BEGIN Given records

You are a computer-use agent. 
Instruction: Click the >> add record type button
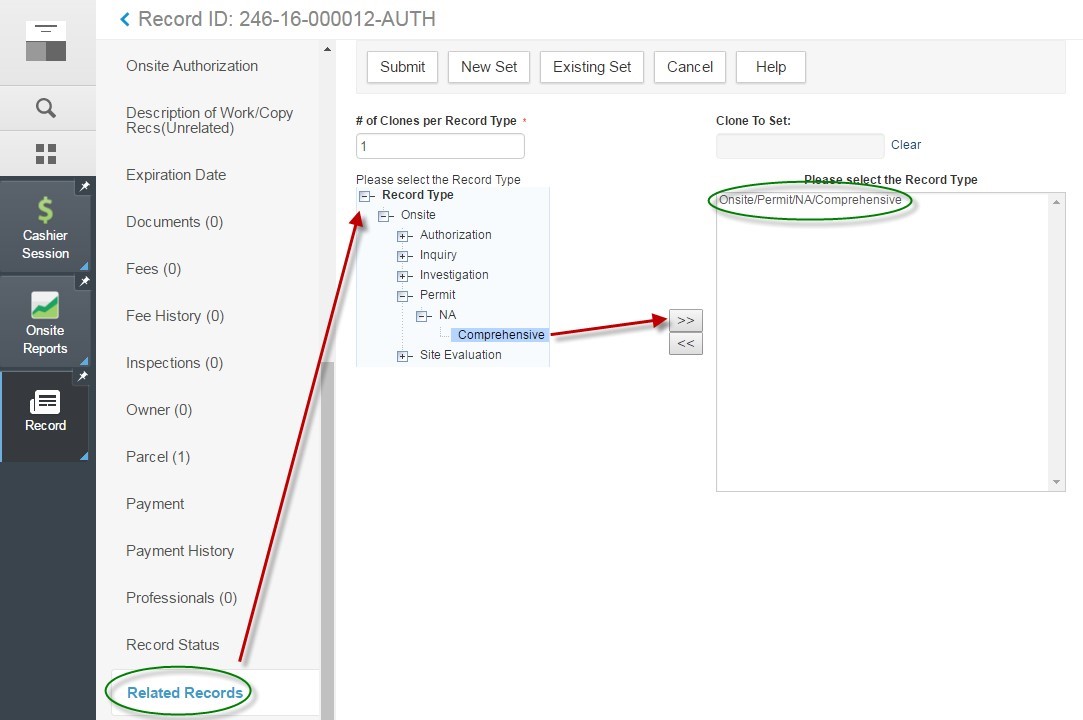click(x=685, y=320)
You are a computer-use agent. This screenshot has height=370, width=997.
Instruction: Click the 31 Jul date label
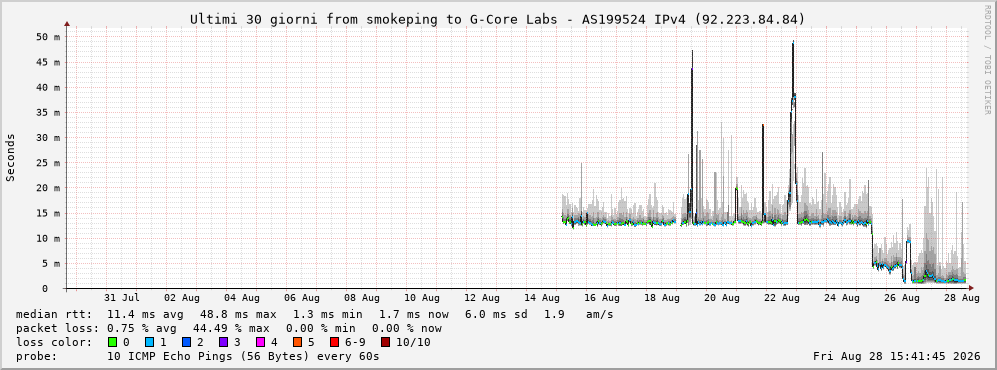121,297
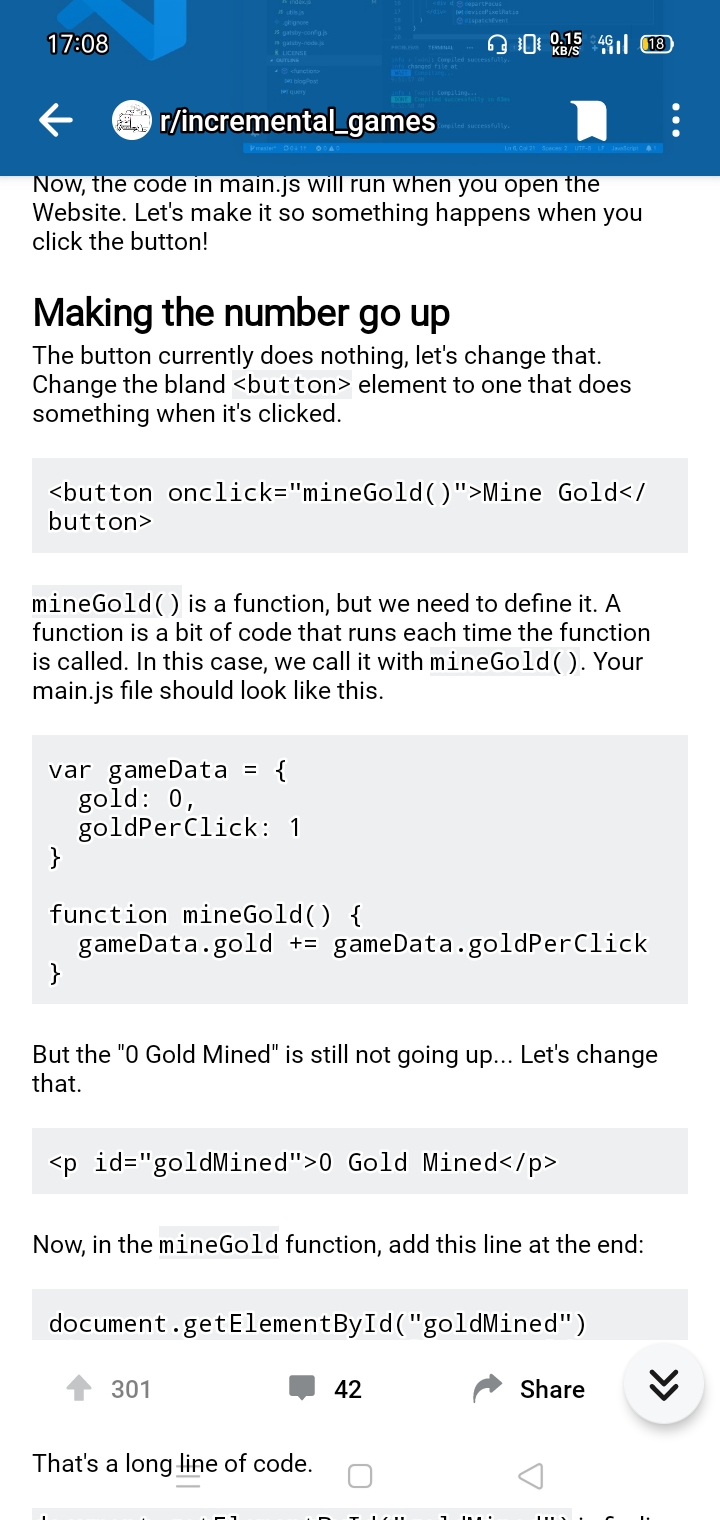The width and height of the screenshot is (720, 1520).
Task: Tap the battery indicator in status bar
Action: coord(656,44)
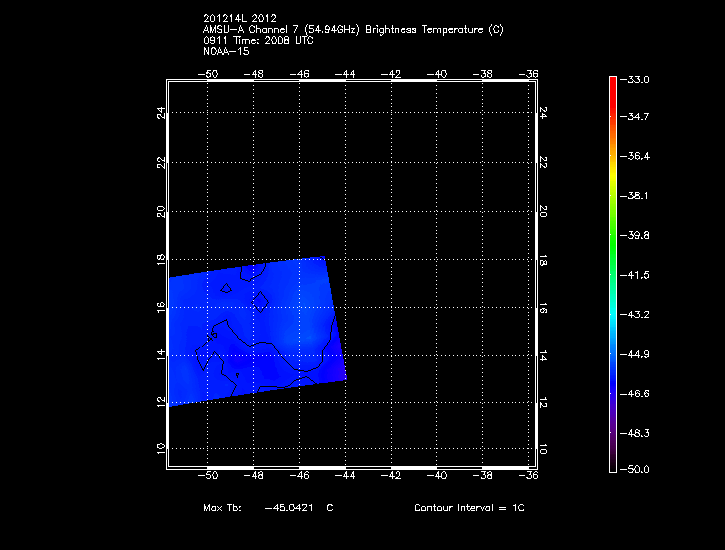Click the red top end of color bar
The height and width of the screenshot is (550, 725).
click(612, 82)
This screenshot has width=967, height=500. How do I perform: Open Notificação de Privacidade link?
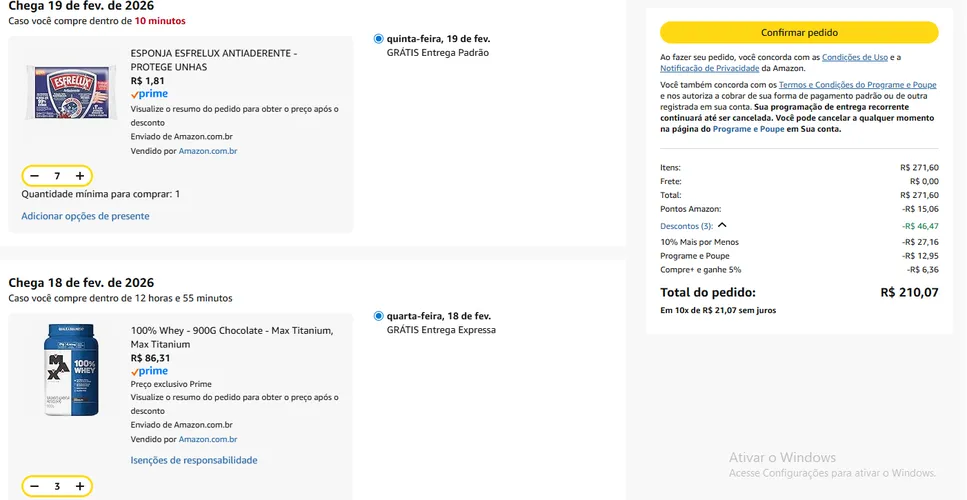pyautogui.click(x=709, y=68)
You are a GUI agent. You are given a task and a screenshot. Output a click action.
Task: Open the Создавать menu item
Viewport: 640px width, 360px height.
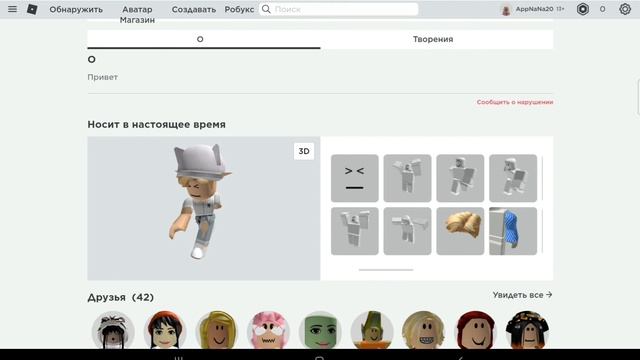click(193, 9)
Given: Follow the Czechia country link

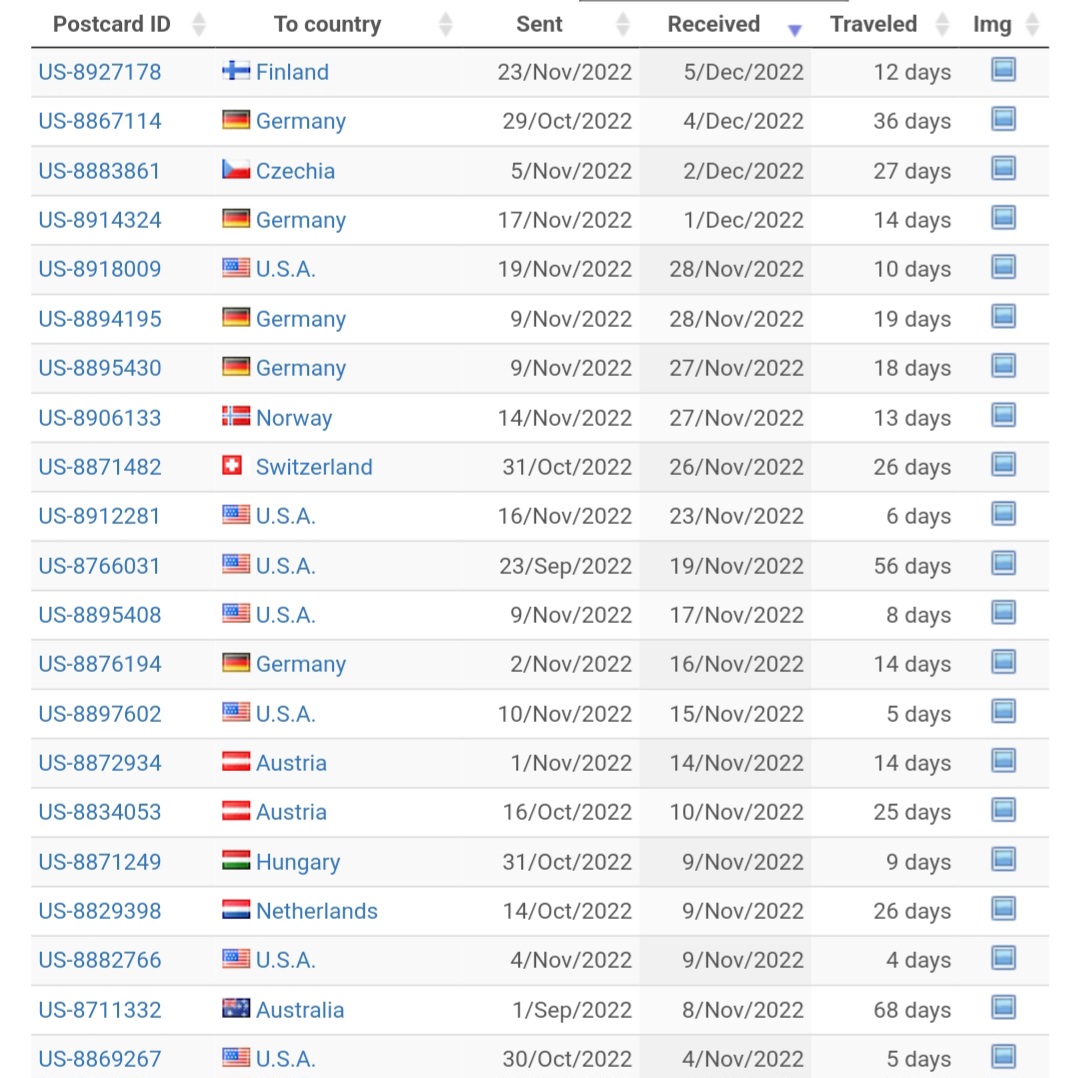Looking at the screenshot, I should click(295, 170).
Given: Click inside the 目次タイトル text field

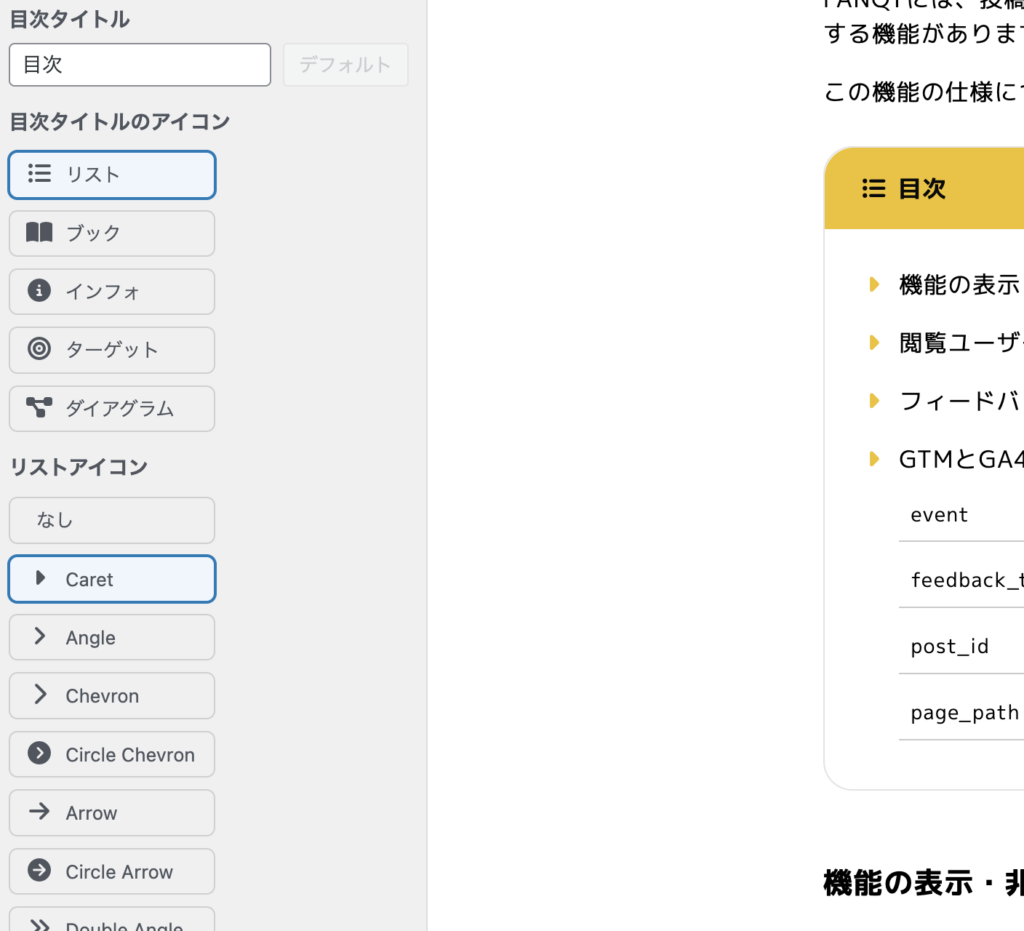Looking at the screenshot, I should 140,65.
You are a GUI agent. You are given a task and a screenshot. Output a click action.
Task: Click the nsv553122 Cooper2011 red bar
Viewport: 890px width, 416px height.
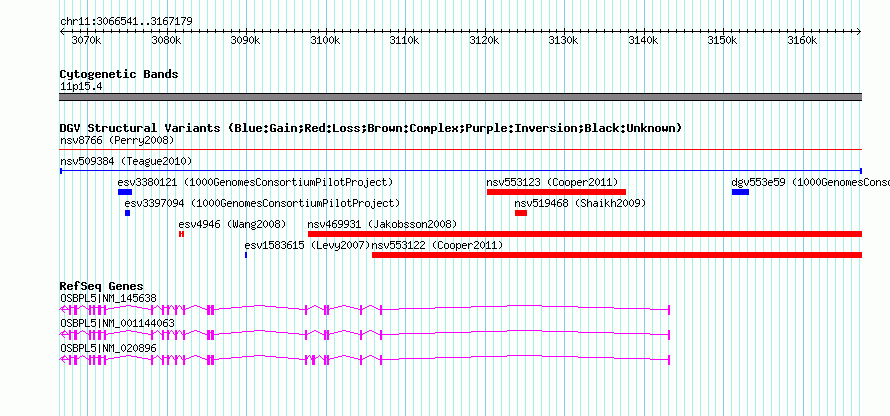pyautogui.click(x=617, y=255)
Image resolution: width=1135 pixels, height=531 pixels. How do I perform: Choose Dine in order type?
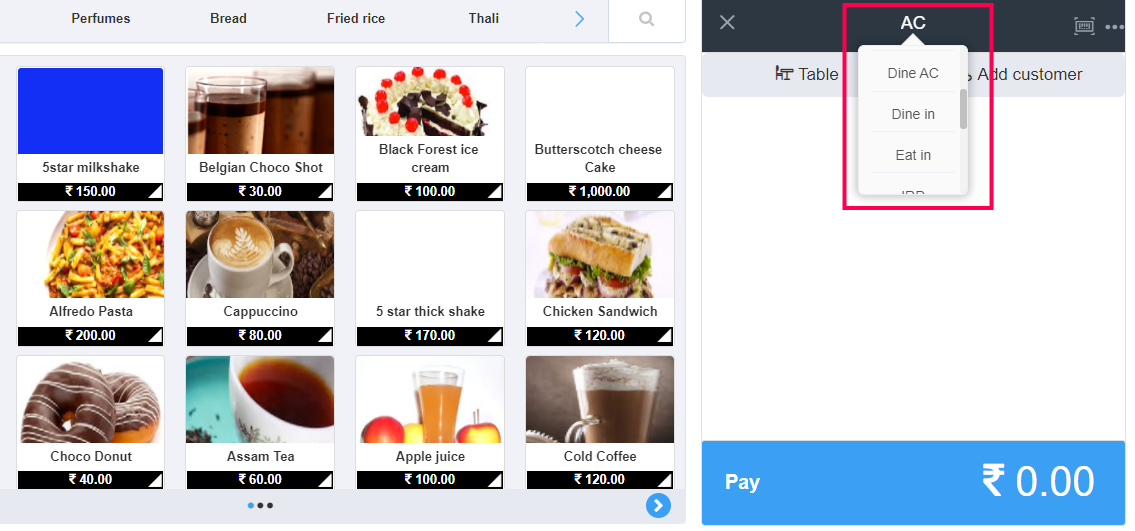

END Given records

Instructions for the task: Gather each line in the entries above where the string "agent" is found.

Task output:
You are a computer-use agent. 
You are a computer-use agent. This screenshot has height=370, width=997.
You are a GUI agent. You are given a task and a screenshot. Output a click action.
You are a GUI agent. You are given a task and a screenshot. Output a click action.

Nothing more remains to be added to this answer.